• PROBLEM DETAILS:
Word for word, please restate each record and pass over the pictures.

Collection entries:

★ ★ ★ ★

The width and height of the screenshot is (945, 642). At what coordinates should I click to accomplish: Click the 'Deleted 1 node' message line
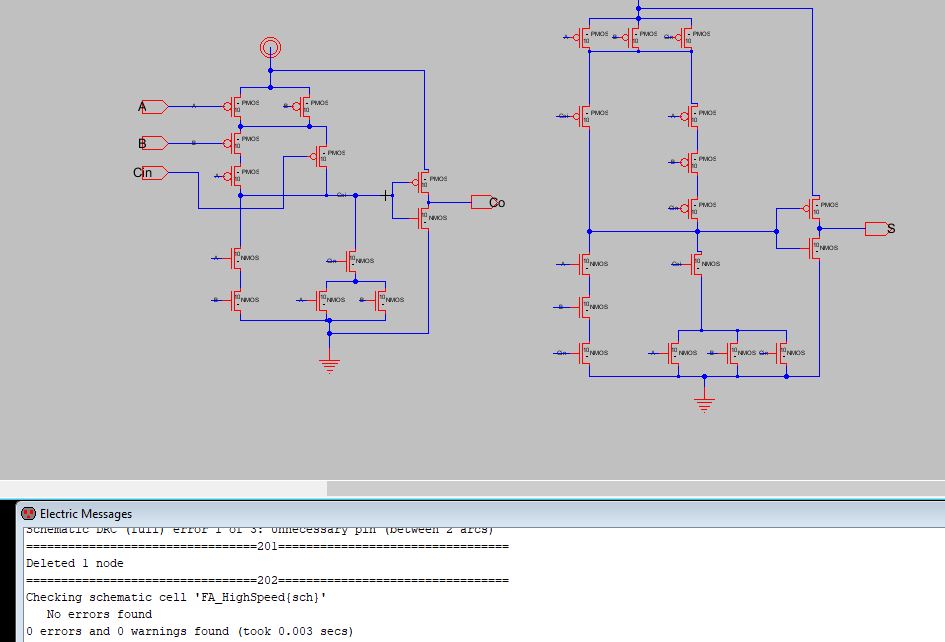click(75, 563)
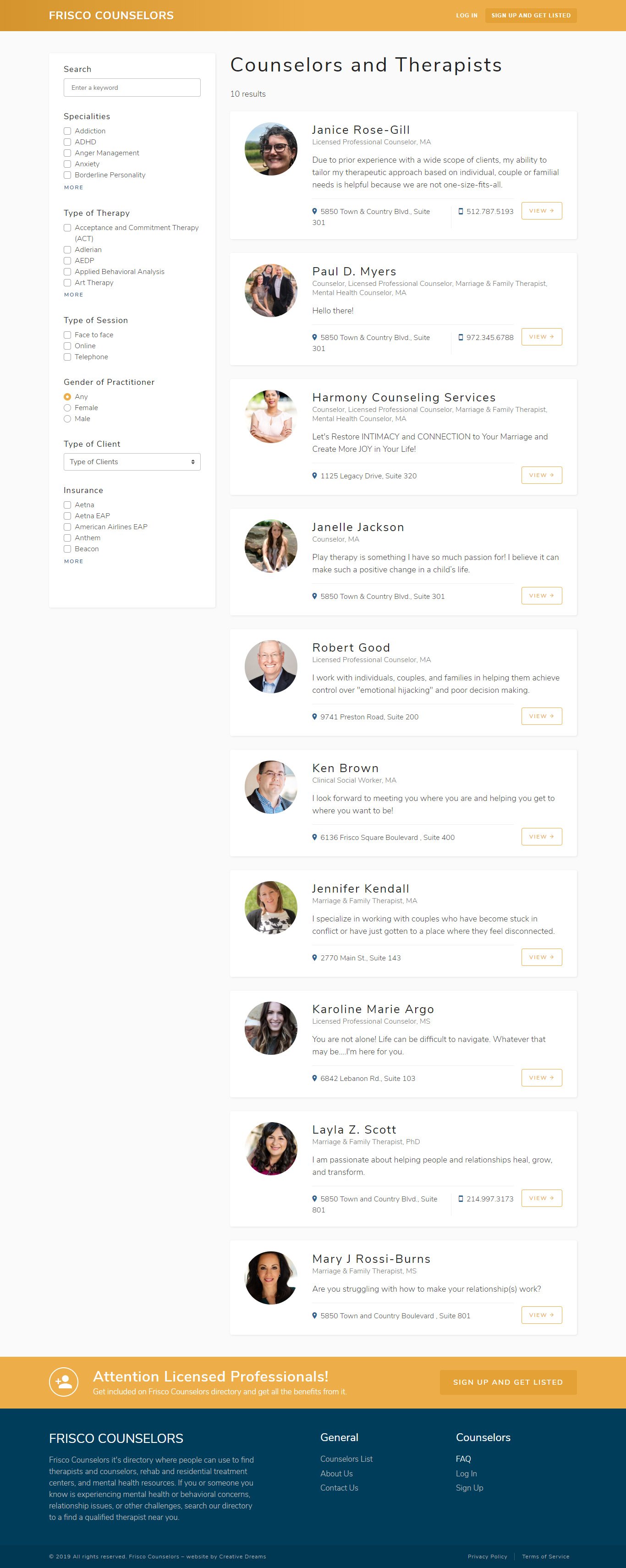This screenshot has width=626, height=1568.
Task: Click the phone icon beside 214.997.3173
Action: point(461,1199)
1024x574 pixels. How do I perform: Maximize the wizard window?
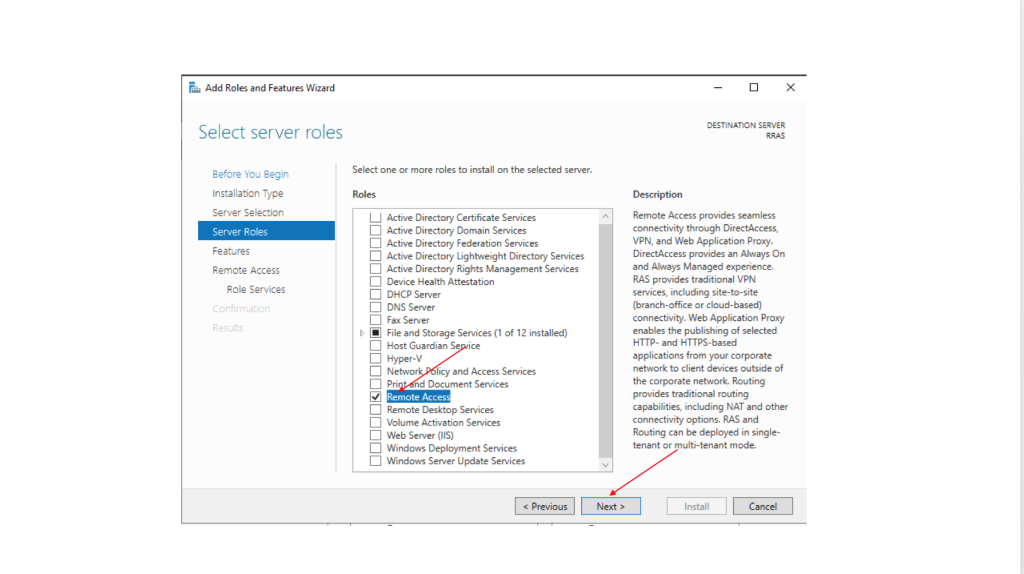click(754, 88)
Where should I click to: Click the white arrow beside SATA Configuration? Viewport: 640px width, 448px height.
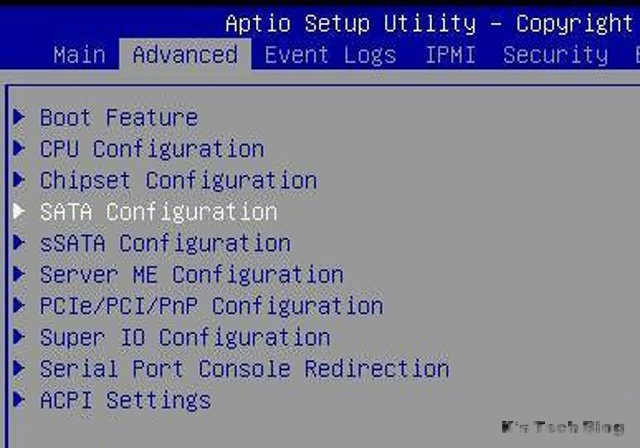point(19,212)
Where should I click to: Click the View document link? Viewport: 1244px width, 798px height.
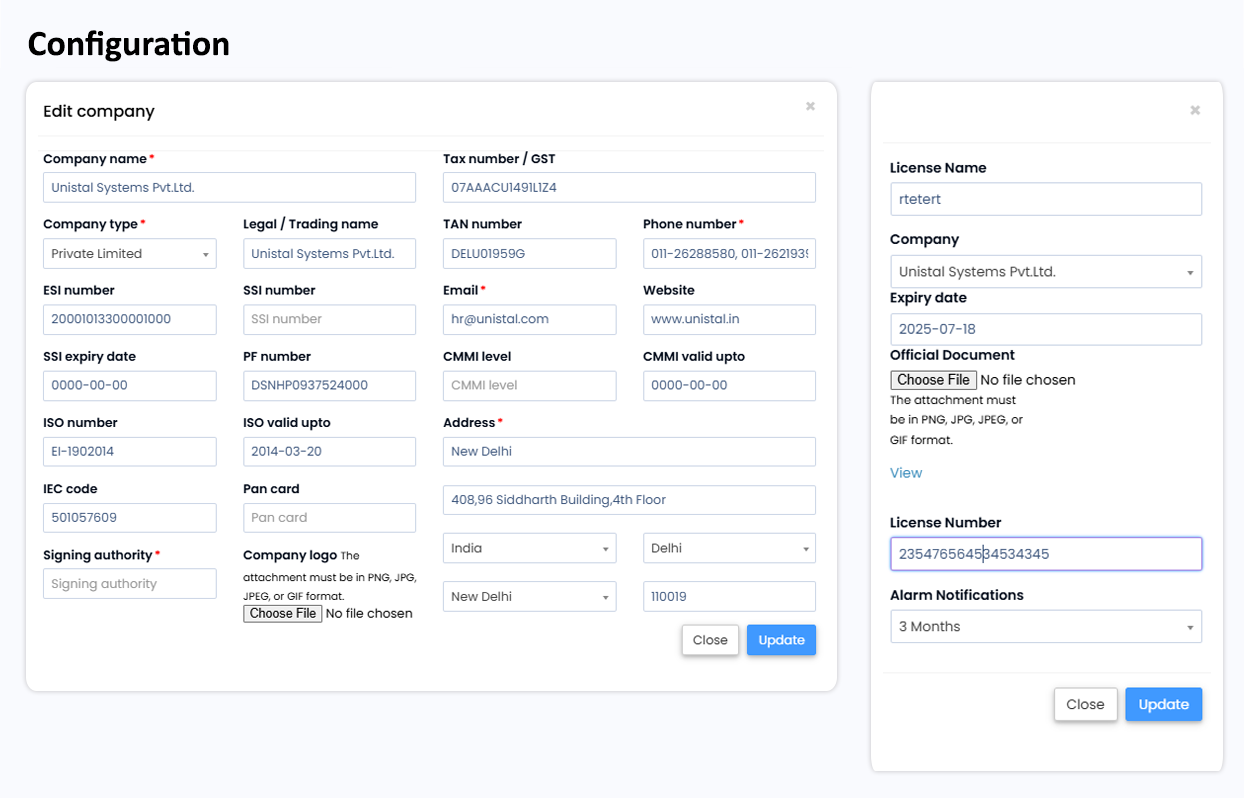click(906, 473)
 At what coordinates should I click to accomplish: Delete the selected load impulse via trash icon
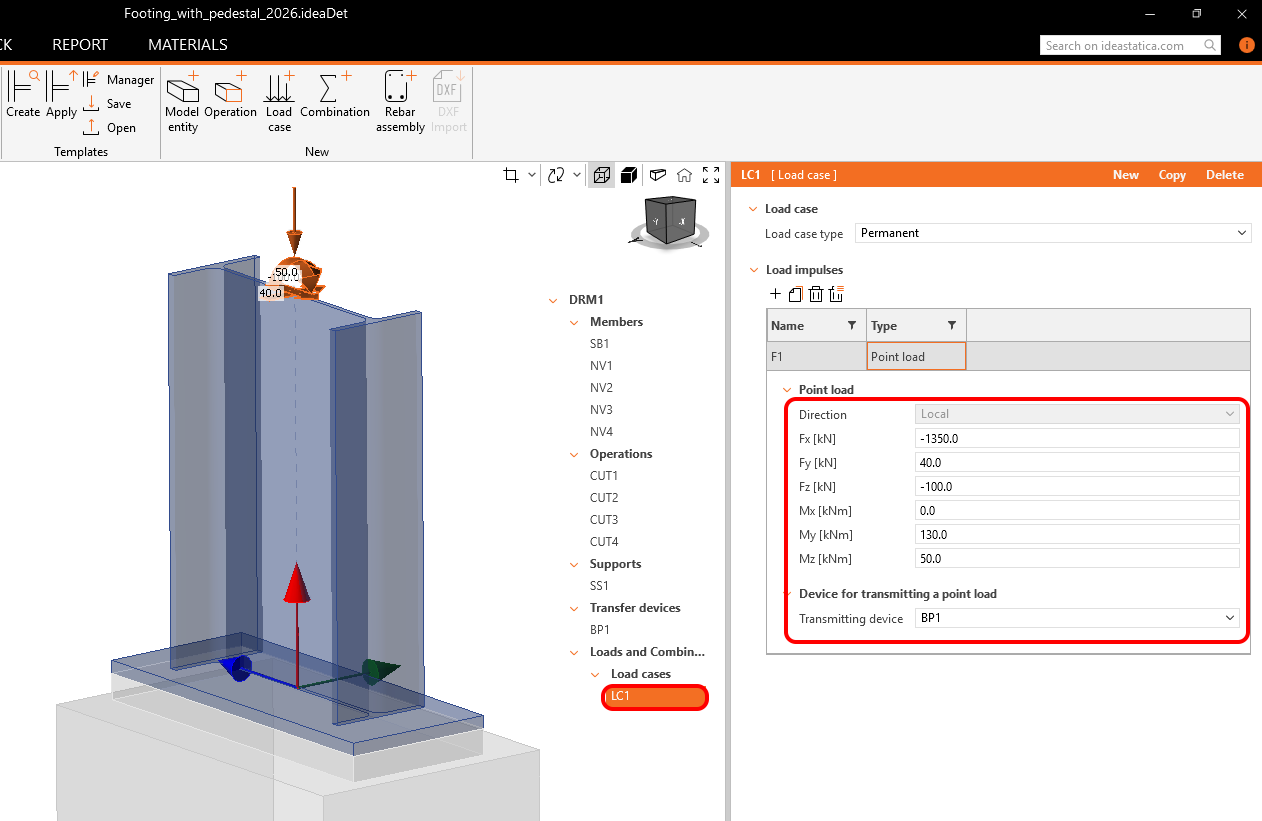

★ ★ ★ ★

• RESPONSE TO THE EXERCISE:
The width and height of the screenshot is (945, 642). At what coordinates should I click to accomplish: Click the 'Deleted 1 node' message line
click(75, 563)
This screenshot has width=626, height=1568.
Task: Click the phone icon beside 214.997.3173
Action: point(461,1199)
1024x574 pixels. How do I perform: Maximize the wizard window?
click(754, 88)
Where should I click to: Click the white arrow beside SATA Configuration? Viewport: 640px width, 448px height.
point(19,212)
Where should I click to: Click the View document link? Viewport: 1244px width, 798px height.
click(906, 473)
 At what coordinates should I click to accomplish: Delete the selected load impulse via trash icon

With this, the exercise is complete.